He lifted an unsteady right hand to rub his chin. "I did. A long time ago."
Her hands came to rest in her lap, clasping themselves with an utter calmness that bespoke inner pain all too well. "What is your name, Sir?"
"Marcus Annan." He exhaled, and an unrealized shudder filled the breath. Here, before him, was the woman Father Roderic had been willing to pay him to kidnap. They were all within his grasp—this woman, Lord William, even the Baptist. He had not accepted the commission, but did not the mere fact that his reputation had given men cause to think he would, make it fitting that he lay here now, in their presence, an arrow hole in his body?

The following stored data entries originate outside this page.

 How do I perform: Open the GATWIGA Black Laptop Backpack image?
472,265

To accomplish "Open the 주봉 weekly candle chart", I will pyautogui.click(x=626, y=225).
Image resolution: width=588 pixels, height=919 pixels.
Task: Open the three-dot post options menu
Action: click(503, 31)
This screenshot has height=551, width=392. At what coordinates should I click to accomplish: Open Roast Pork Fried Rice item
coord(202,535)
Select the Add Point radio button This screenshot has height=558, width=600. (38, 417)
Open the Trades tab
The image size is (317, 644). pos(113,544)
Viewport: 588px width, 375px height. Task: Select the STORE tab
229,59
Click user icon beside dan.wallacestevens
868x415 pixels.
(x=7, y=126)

Her face gave no sign that she recognized his name. "You fought in the siege of Acre?"
"Aye."
"I can tell from your voice that you are Scottish. But you wore no cross on your surcoat?"
"I’m not a Crusader."
"Then why come to the Holy Land?"
"A pilgrimage."
"To visit the shrines of the saints?"
"Nay."
The look in her eyes was one of further questions, but he gave no further explanation. She was young, perhaps a score and five years, and there was still much of the girl in her. The contours of her face were narrower than they would have been as a child, the lines harder. But he could still see the girl she must once have been—in the soft formation of her words, in the way she held her lower lip between her teeth, in the striking contrast between pale skin and dark unruly hair. "How did an English countess come to be in this sty?"

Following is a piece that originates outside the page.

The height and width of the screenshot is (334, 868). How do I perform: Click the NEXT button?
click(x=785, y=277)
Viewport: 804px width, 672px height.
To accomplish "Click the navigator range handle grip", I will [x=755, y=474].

"I came with my lord." Her hair fell across her cheek, shielding her.
Annan stared at her. There was more than this to her story, including no doubt the bounty in Turkish gold placed upon her head by Father Roderic. The Baptist had been more right about Lord William’s danger than he knew.

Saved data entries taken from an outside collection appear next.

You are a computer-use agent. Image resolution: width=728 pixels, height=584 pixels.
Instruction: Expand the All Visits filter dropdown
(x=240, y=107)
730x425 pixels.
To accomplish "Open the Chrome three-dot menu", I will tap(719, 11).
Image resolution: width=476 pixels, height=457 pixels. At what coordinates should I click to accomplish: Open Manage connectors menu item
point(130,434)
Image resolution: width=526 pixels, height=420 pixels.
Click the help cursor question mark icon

She stirred and turned her head to find her bundle, still without lifting her eyes. "I should go. Lord William is waiting—"
"What’s the status of the prisoners?"
She hesitated. "There are rumors that we are to be released. The Christians have taken Acre. They took it the day you were brought here. King Richard’s terms call for 200,000 pieces of gold, the return of our True Cross, and an exchange of prisoners."
"When?"
"I know not. Soon though, I think."
She began to rise, and he reached out to grasp her wrist. She looked down at him, and her lips parted in surprise.
Lifting himself onto his good elbow, he looked her in the eye. "Lady, I wish to see the Earl of Keaton."
"That’s impossible. He is wounded, he is dying. He can see no one." She started to pull away, but he held fast, his eyes boring into hers.
"I must see him before he dies. Tell him—" He filled his lungs with the stench of sweat and filth and rotting flesh. "Tell him that someone who saw St. Dunstan’s fall wishes to see him."
She stared at him, and her dark eyes grew wider yet. It was clear she knew at least part of the story behind the name. Did she know it was knowledge of the Abbey that had driven the earl to this place?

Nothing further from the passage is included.